Now? I feel icky. Seriously. I’ve been blogging about suicide, I’ve been talking about suicide, and it makes me feel icky because part of me doesn’t want to even bring it up. I’ve changed. I want to talk about how great Lynyrd Skynyrd is, or how cute kittens are, or puppies, or how I loved watching Star Wars when I was a kid. I’d pour over my Star Wars memorabilia and it filled me with such excitement, such longing, such power. For an eight-year-old boy, back in the day, Star Wars was magic.
Don’t get me wrong, I can still talk about death and suicide and hopelessness, but inside, it just feels wrong. I don’t know why. Maybe it’s because I’m letting the world in on my secret, that I’ve had such a hard time with life—stupid, regular, boring, everyday, inane life. Getting up, brushing my teeth, going to work, it all feels so hard. I don’t want it to. I want to celebrate life because it is so very, very short. So very, very temporary. But I forget.
Another reason why I don’t want to talk about suicide is that people have had friends, relatives, sons, daughters, mothers, fathers kill themselves, and if I bring it up, I might hurt them. I worry about that a lot.
A bigger fear is that part of me is afraid if I talk about suicide, I might give people the idea that it’s okay. It’s not okay. Not at all. Suicide and okay don’t even live in the same country. Like I’ve said before, suicide is a form of murder, the person kills themselves and kills a part of everyone around them. It’s a nuclear bomb going off in a family. And radiation poisons everyone long after the fact.
So I’m afraid that, by talking about it, I’m spreading suicidal cheer like a demented Johnny Appleseed. That’s in the book, one of my favorite lines.

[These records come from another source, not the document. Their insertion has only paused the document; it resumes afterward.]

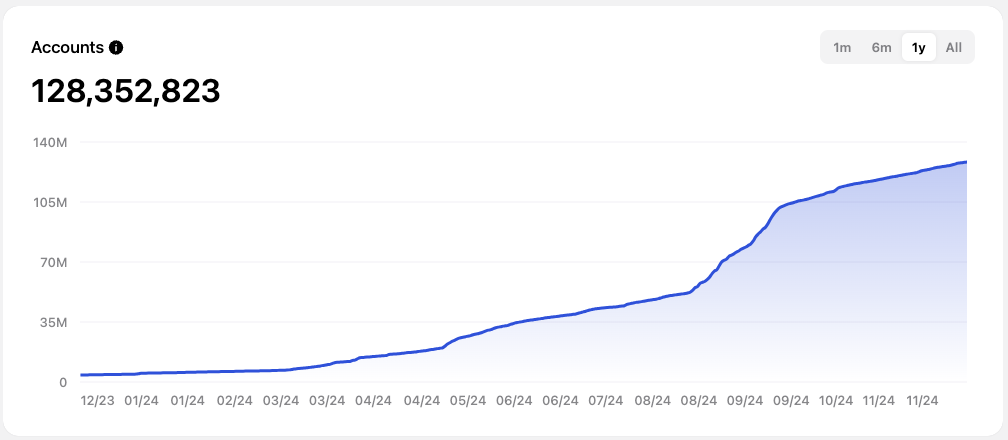
Task: Click the 05/24 x-axis date label
Action: pyautogui.click(x=468, y=401)
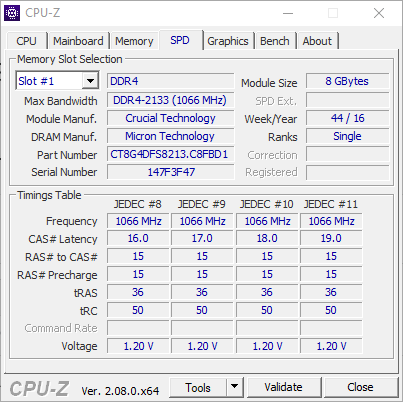This screenshot has width=403, height=402.
Task: Select the Slot #1 combo box
Action: pyautogui.click(x=57, y=81)
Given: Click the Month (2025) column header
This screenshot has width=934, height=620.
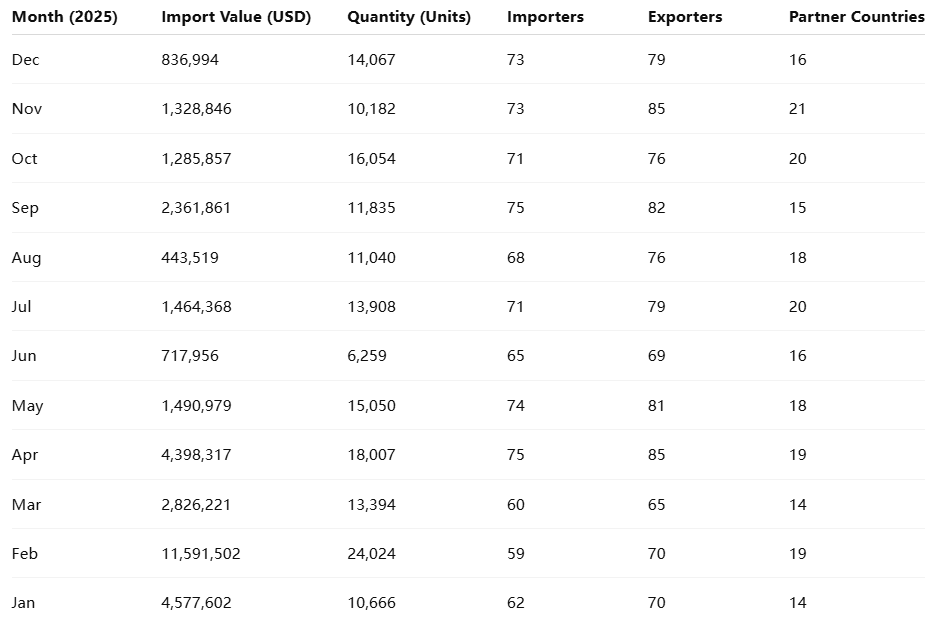Looking at the screenshot, I should coord(64,17).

I keep thinking about what one of my characters says to the depressed JD, the hero of LONG LIVE THE SUICIDE KING. She says, “You don’t get to talk about suicide without there being consequences.”
And she’s right. I only hope that people who’ve had the dark thoughts, that me talking about it, that this book I wrote, might let them know they aren’t alone. I’ve been suicidal. I am not suicidal anymore. In fact, most days, I kinda enjoy life.

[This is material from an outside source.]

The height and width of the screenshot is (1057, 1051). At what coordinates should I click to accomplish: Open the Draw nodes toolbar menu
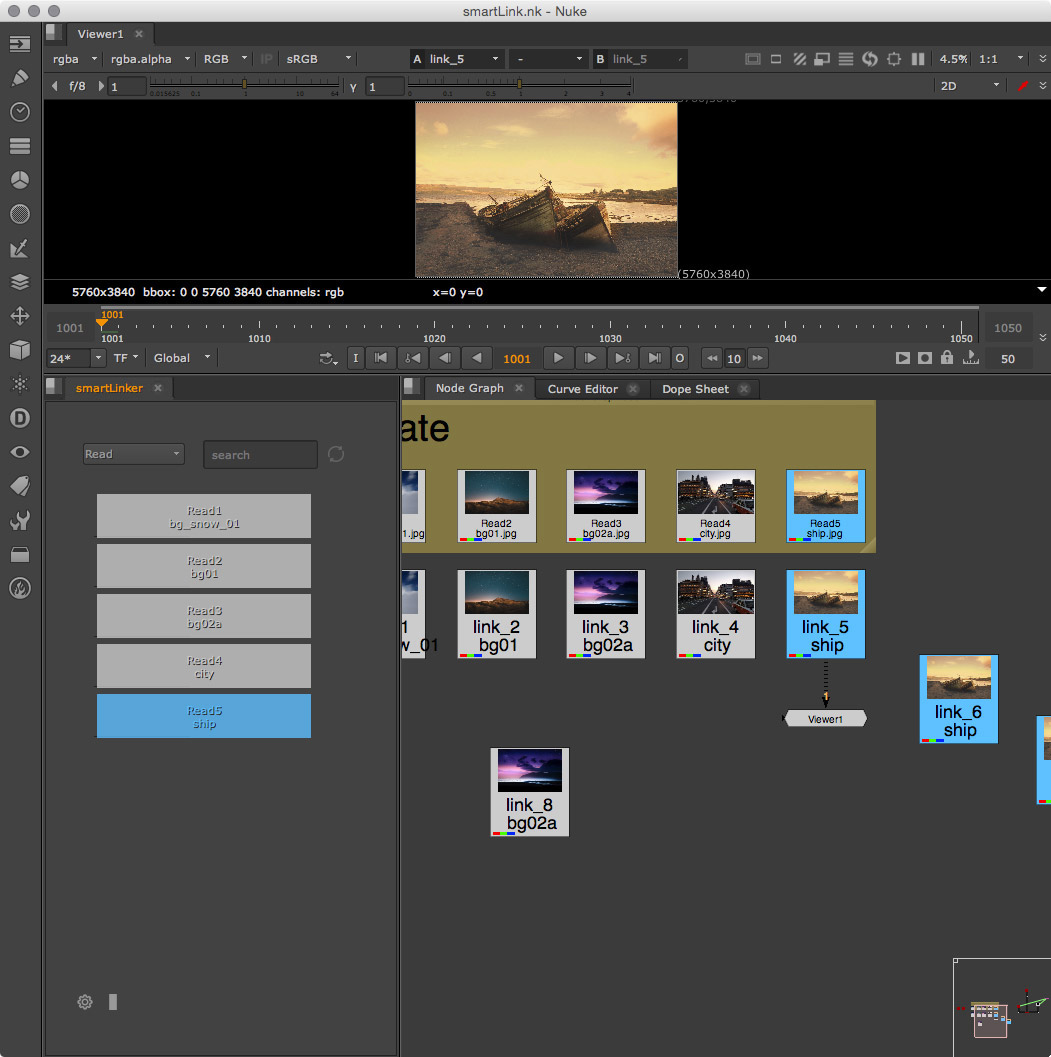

There is hope. We can change. There is help.
One good thing about life? Music? When I hear a song, and that song hits me in just the right way, like Fall Out Boy’s “My Songs Know What You Did In The Dark”, it’s like a Star Wars moment. For a minute, the world is magical, I feel powerful. There is a mystery to this life thing, a profound mystery I’m going to chase, I’m going to experience, and that I love.
Life is sweet.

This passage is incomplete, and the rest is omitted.